-- Brano --
______

IL TIFO NAZIONALISTA CHE SPACCA LE MULTINAZIONALI

di GHERARDO MAGRI – Le multinazionali sono un terreno fertile per il tifo aziendale incrociato e gli sfottò durante i campionati di calcio, europei o mondiali che siano.

Non c’è nessun altro sport che accenda così tanto la competizione, sempre presente sottotraccia nei meeting internazionali. Non manca mai l’occasione per punzecchiarsi sui fatti sportivi, oltre che su quelli di costume o di politica. Esattamente come nelle barzellette.

Nel mio caso, trattasi di un gruppo tedesco affermato: i confronti Italia-Germania si sprecano. Mi ricordo di essere andato avanti per anni a sostenere l’imbattibilità della nostra nazionale durata ben 17 anni, ogni volta che i discorsi seri di business si facevano complicati e non avevo più argomenti da portare. Reazione adolescenziale, ma che reggeva sempre. Siamo stati (e tutto sommato ancora oggi) la loro bestia nera.

______

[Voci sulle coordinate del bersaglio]
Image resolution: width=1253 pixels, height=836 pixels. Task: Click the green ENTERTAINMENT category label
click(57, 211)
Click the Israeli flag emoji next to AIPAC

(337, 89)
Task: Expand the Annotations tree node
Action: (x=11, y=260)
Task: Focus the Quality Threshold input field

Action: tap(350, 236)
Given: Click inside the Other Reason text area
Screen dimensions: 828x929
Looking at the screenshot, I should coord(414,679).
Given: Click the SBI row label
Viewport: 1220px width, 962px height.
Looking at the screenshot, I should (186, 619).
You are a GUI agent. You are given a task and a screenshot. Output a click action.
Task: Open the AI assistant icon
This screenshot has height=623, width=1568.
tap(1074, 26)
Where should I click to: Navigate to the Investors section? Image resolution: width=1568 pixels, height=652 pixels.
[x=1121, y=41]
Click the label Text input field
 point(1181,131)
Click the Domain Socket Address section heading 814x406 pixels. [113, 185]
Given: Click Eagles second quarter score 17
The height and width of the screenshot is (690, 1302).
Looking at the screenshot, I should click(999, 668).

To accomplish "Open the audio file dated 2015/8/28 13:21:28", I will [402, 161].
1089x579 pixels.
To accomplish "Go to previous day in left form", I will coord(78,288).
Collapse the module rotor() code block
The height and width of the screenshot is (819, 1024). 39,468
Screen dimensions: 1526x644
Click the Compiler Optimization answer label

______

-- Esercizio 1 --
Aggiorna la parte del brano sul tifo nelle multinazionali che inizia con le parole contenenti "Nel mio caso, trattasi" e termina con "loro bestia nera.", mettendo "svizzero" al posto di "tedesco".
-- Esercizio 2 --
Secondo il brano sul tifo nelle multinazionali, per quanti anni è durata l'imbattibilità della nazionale italiana?
-- Esercizio 3 --
Riassumi in due frasi il brano sul tifo nelle multinazionali.

-- Soluzione svolta 1 --
Nel mio caso, trattasi di un gruppo svizzero affermato: i confronti Italia-Germania si sprecano. Mi ricordo di essere andato avanti per anni a sostenere l’imbattibilità della nostra nazionale durata ben 17 anni, ogni volta che i discorsi seri di business si facevano complicati e non avevo più argomenti da portare. Reazione adolescenziale, ma che reggeva sempre. Siamo stati (e tutto sommato ancora oggi) la loro bestia nera.

-- Soluzione svolta 2 --
Per 17 anni.

-- Soluzione svolta 3 --
Nelle multinazionali i campionati di calcio favoriscono il tifo aziendale incrociato e gli sfottò, perché nessun altro sport accende tanto la competizione. L'autore lavora in un gruppo tedesco e ricorda di aver rivendicato per anni l'imbattibilità della nazionale italiana, durata 17 anni, ogni volta che le discussioni di business si facevano complicate.